Problem 2: The dying pod
The second problem is a bit less obvious and practically concerns your pods
receiving traffic from Kubernetes while they are shutting down. Slow clap.
When a pod is shutting down it must be removed from several places:
kubelet
must shut down the pod
kube-proxy
on all nodes in the cluster must remove the pod’s IP address
from iptables
- The pod must be removed from the
endpoints
of the service it is part of
It was with mild shock that I realized Kubernetes does not even try to
orchestrate this in any way other than doing everything in parallel. It is,
after all, a distributed system! Thus, there is a high chance that a service
gets told to remove your pod from its endpoints after the pod has started
shutting down, or that traffic reaches the pod’s IP after shutdown. Hooray.
This article
goes more in depth on why this is the case, without fully convincing me that it
must be this way, but it is how it is, so what can we do?

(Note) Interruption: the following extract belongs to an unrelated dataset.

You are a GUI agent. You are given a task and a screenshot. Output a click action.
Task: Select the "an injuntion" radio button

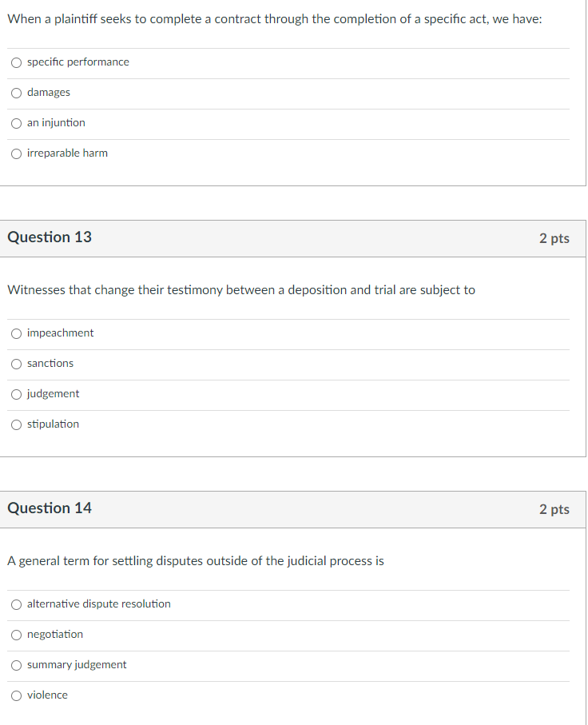click(16, 123)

The hack suggested in that article is to ensure the pod’s shutdown takes enough
time so that it almost certainly does not shut down before it has been removed
from iptables
and endpoints
. How you do this depends somewhat on what runs
in your pod, but a simple and YOLO approach is to run sleep
as a preStop
:
lifecycle:
preStop:
exec:
command: ["/bin/bash", "-c", "sleep 10"]
You want this one under each element under containers
.